Cue comes with everything you need except a device to run the app. You can see a list of compatible devices on the company's website. Note that Fire tablet compatibility is coming soon.

Credit: Wonder Workshop

(Image credit: Wonder Workshop)

I was stumped right at the beginning when I couldn't figure out how to get Cue out of the box. The front of the box folds down, but Cue was stuck in the container in such a way that I couldn't see a solution. I ended up tearing the box open and discovered that the robot was held in place by two connectors on the right and left sides. I pulled those away, and the Cue came free.
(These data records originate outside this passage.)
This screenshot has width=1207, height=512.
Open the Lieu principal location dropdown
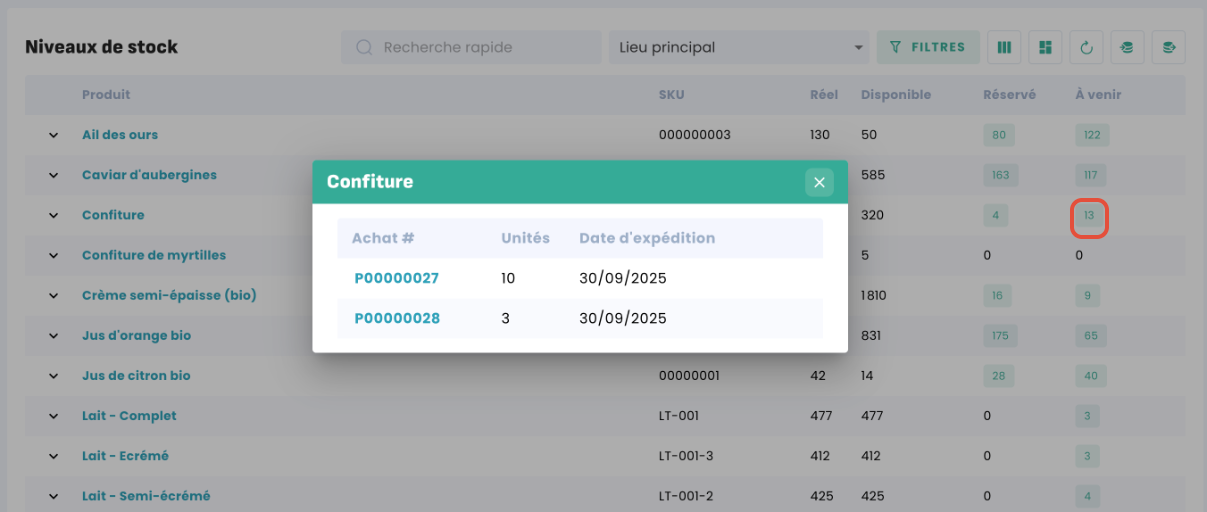click(x=740, y=47)
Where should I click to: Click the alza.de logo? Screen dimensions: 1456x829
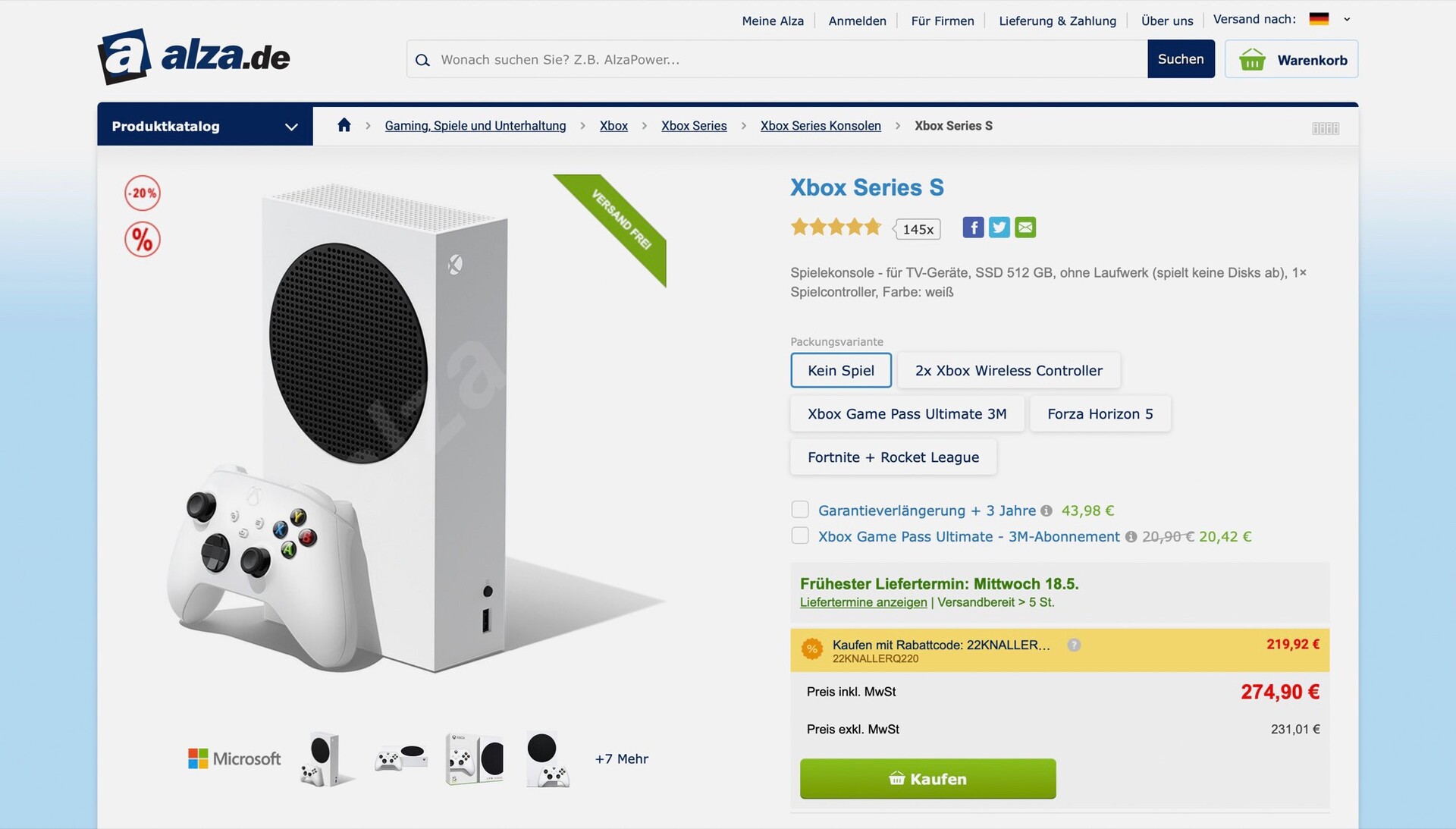(194, 57)
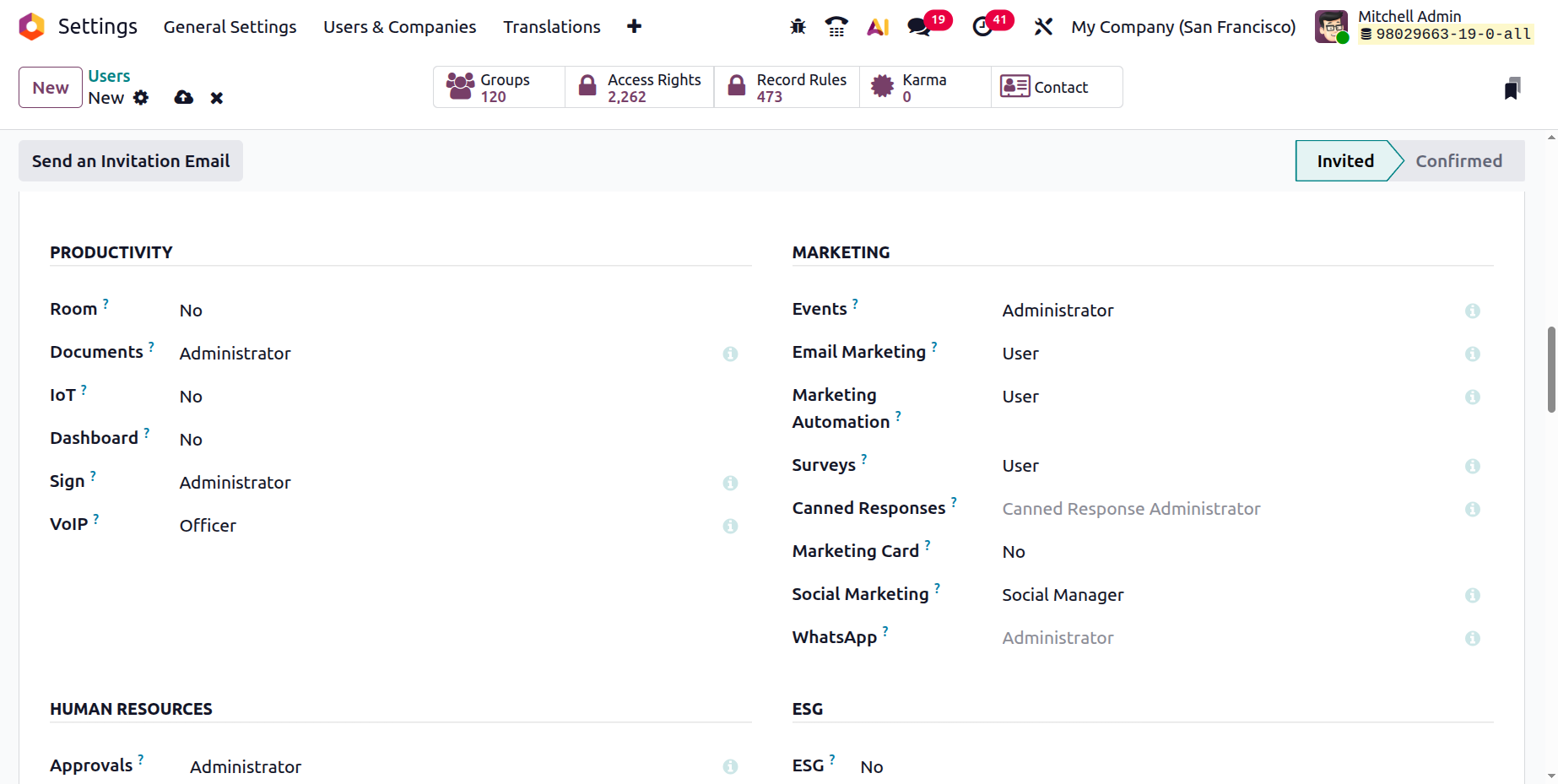Screen dimensions: 1558x784
Task: Click Send an Invitation Email button
Action: point(131,161)
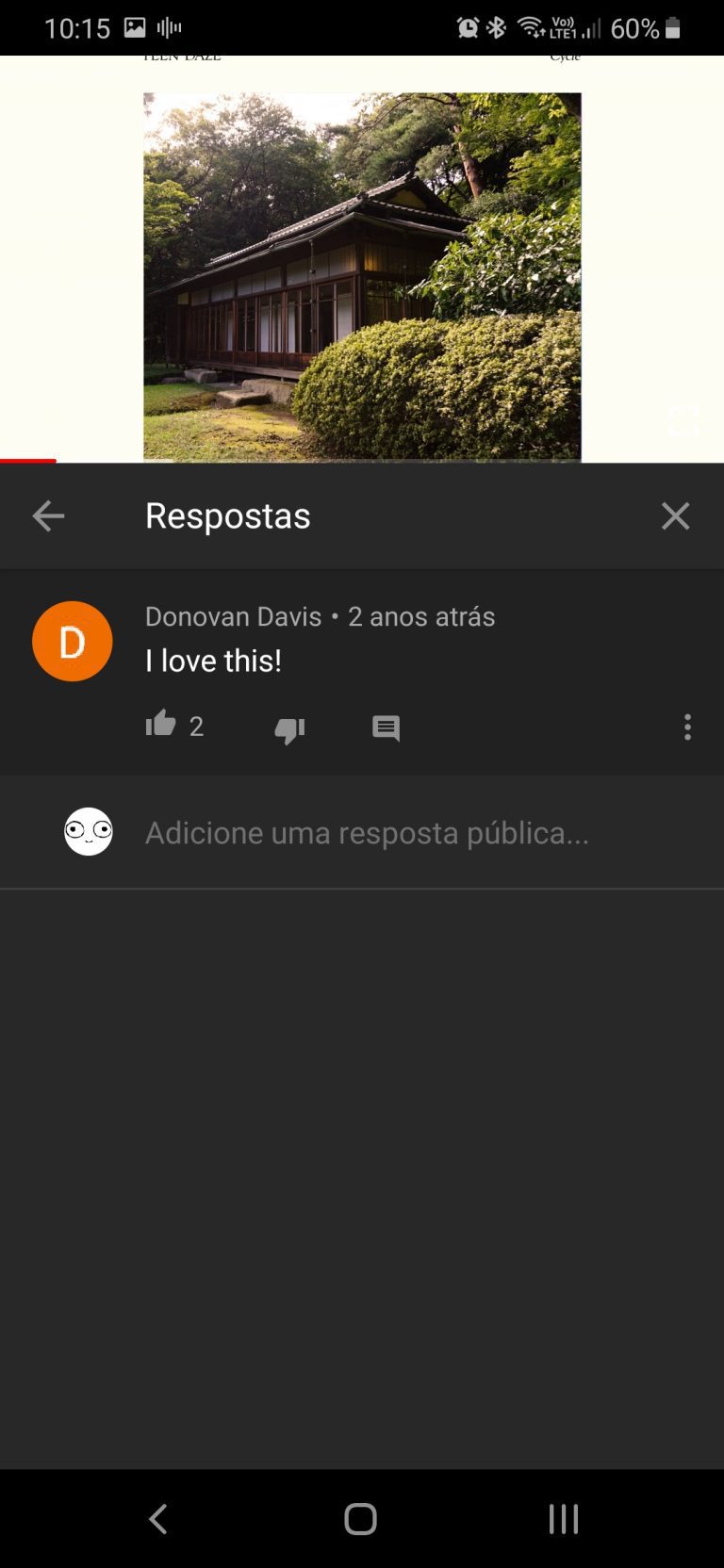Tap your own profile avatar icon
Image resolution: width=724 pixels, height=1568 pixels.
point(89,831)
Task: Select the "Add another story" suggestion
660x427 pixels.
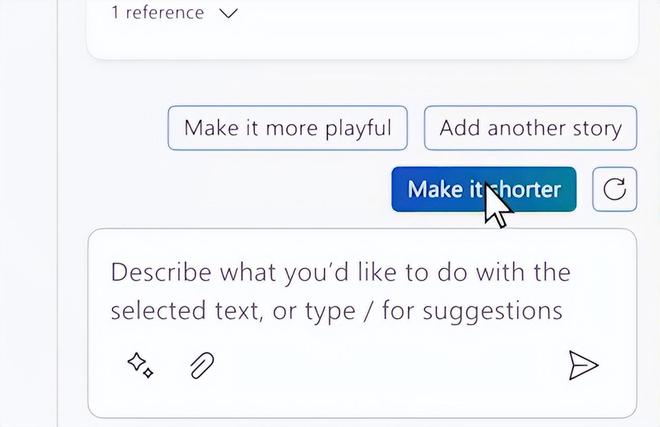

When you turn Cue on, it goes into a welcome mode that has you do a couple of simple tasks, like give it a fist bump (to test its proximity sensors) and call it to you (to test its microphones). Then, it prompts you to download the Cue app so that you can get started.

Credit: Amy Oztan

(Image credit: Amy Oztan)

My Cue had enough power to get through the testing and pairing process, but soon after that, it complained about a low battery. So, giving the Cue a charge in the beginning isn't a bad idea, especially since it will probably need to download a software update, a process that can take up to 15 minutes.

Credit: Wonder Workshop

(Image credit: Wonder Workshop)

The Cue app is available for Android and Apple (an app for Fire tablets will be available in November) and communicates with the device via Bluetooth. I used Cue with an Android phone and had an issue signing up for a Wonder Workshop account on the app, which is necessary for setup. No matter what I did, the app would not let me get past the sign-up screen. So I switched to a browser, signed up for an account on the Wonder Workshop website, and then went back to the app and signed in, no problem.

After that, I got stuck in a continuous loop of the app finding my Cue robot, telling me that it needed to update the robot, updating, and then searching for the robot and starting over with the need for an update. After restarting both the robot and my phone multiple times, I was finally able to get Cue to update successfully and pair with the app. After that, I had no problems.


There are four avatars to choose from. The avatar you pick determines your robot's personality. You can pick only one, unless you want to pay $4.99 to get another avatar. You can do a demo chat with each of the avatars before choosing one, to get an idea of each personality and voice. During the chat, the avatars will text with you and talk.

Credit: Wonder Workshop

(Image credit: Wonder Workshop)

Even before you give Cue an avatar, it has a personality, one with a dry wit and bored voice. I wish I'd been able to keep that default personality as an avatar. When it was waiting for me to download the app, it got impatient, saying things like, "You know the avatars won't just download themselves," and singing "I'm a robot hero, with stars in my eyes," to the tune of "Jukebox Hero"by Foreigner. That was a personality I could hang out with.

The four available avatars — Charge, Pep, Smirk and Zest — are all different, so test them out until you're sure you know which one you want. Once you claim an avatar, you're good to go!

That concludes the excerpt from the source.